CVX calls conic optimization solvers, which make use of conic (cone) constraints. CVX transforms non-smooth objectives into conic constraints via epigraph formulation.

To get a general idea of what is done, you can read “Advances in Convex Optimization: Conic Programming”: by Nemirovski .

Thanks for your prompt reply as always Mark! I’ll go through the Nemirovski paper, seems like a great resource.

I do have one quick question though: wouldn’t the epigraph formulation of the lambda_sum_largest(X,k) function have a combinatorial number of convex constraints? Then doesn’t this imply that even checking the feasibility of a given point would take a ridiculously long time?
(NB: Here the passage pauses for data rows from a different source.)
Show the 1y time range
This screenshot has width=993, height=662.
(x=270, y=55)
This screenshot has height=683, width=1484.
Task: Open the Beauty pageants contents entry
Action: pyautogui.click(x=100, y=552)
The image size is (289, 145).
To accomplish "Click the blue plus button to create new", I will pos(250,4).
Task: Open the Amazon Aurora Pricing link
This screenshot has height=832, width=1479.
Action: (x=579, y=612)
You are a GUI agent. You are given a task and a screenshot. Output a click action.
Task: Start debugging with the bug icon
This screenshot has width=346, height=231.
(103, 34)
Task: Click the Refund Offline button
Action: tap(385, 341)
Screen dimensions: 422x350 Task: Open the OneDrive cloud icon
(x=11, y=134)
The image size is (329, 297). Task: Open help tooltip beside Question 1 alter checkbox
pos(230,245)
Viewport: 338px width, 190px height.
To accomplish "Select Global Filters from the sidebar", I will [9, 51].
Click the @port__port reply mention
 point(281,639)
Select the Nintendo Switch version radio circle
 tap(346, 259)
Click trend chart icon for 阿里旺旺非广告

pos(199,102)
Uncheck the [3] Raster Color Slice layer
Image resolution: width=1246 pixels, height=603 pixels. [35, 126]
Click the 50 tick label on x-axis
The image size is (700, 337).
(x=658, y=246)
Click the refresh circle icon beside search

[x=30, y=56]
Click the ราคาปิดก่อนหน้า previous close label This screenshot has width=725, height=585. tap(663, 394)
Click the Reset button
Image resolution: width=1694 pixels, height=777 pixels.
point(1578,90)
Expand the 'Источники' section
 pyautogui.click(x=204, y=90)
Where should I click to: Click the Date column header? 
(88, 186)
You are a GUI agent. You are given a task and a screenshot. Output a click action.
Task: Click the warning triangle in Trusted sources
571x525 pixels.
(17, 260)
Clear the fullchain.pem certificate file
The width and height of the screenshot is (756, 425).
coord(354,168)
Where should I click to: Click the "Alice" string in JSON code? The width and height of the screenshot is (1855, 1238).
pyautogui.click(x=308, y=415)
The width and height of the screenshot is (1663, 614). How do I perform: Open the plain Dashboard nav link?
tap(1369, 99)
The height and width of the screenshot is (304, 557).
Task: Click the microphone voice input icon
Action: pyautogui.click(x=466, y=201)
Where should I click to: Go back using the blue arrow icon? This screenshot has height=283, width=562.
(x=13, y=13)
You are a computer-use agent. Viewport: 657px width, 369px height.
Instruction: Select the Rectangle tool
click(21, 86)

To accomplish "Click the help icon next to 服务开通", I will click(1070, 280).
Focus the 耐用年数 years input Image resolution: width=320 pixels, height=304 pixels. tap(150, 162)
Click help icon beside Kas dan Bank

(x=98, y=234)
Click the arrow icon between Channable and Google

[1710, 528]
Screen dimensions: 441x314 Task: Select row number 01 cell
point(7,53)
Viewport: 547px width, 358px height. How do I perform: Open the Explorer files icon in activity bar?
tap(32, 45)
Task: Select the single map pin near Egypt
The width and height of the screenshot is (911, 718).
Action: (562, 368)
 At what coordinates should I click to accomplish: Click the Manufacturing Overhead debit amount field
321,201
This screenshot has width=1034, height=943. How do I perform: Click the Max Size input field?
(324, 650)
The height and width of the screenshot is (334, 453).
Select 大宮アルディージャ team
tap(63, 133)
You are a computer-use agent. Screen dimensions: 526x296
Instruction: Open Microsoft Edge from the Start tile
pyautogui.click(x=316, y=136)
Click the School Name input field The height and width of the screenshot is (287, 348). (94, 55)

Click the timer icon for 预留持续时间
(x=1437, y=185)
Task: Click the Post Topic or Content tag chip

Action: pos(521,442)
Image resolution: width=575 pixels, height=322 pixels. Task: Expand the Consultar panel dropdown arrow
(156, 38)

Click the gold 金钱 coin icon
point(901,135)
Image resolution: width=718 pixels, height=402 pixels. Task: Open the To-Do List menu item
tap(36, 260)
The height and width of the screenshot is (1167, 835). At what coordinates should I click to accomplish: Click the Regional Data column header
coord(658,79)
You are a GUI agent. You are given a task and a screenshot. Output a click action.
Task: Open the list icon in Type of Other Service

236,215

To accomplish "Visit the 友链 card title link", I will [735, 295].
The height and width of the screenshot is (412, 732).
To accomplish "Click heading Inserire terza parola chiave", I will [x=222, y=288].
In practice, having tried using this with fairly large matrix sizes, the running time doesn’t grow combinatorially though (which is good news :grin:, but I struggle to wrap my head around it).

No. Read and 6.2.2 Eigenvalue optimization of .

In any event, you can look at the CVX source code to see what it does.
I’ve cut out the error checking and alternative paths, etc, and left the essence of what they do when given affine CVX expressions.

   function cvx_optval = lambda_max( x )
	z = [];
    n = size( x, 1 );
        epigraph variable z
        z * eye( n ) - x == semidefinite( n, ~isreal( x ) ); %#ok

  function cvx_optval = lambda_sum_largest( x, k )
    n = size( x, 1 );
    S = [];
        variable S(n,n) symmetric
        S == semidefinite(n); %#ok
        minimize( k * lambda_max( x - S ) + trace( S ) );

Btw the problem you metion is transform into

min c’x
st. Ax=b
x \in K

where K is a convex cone. So all the non smothness issues are gone since the problem is solved by an interior-point method.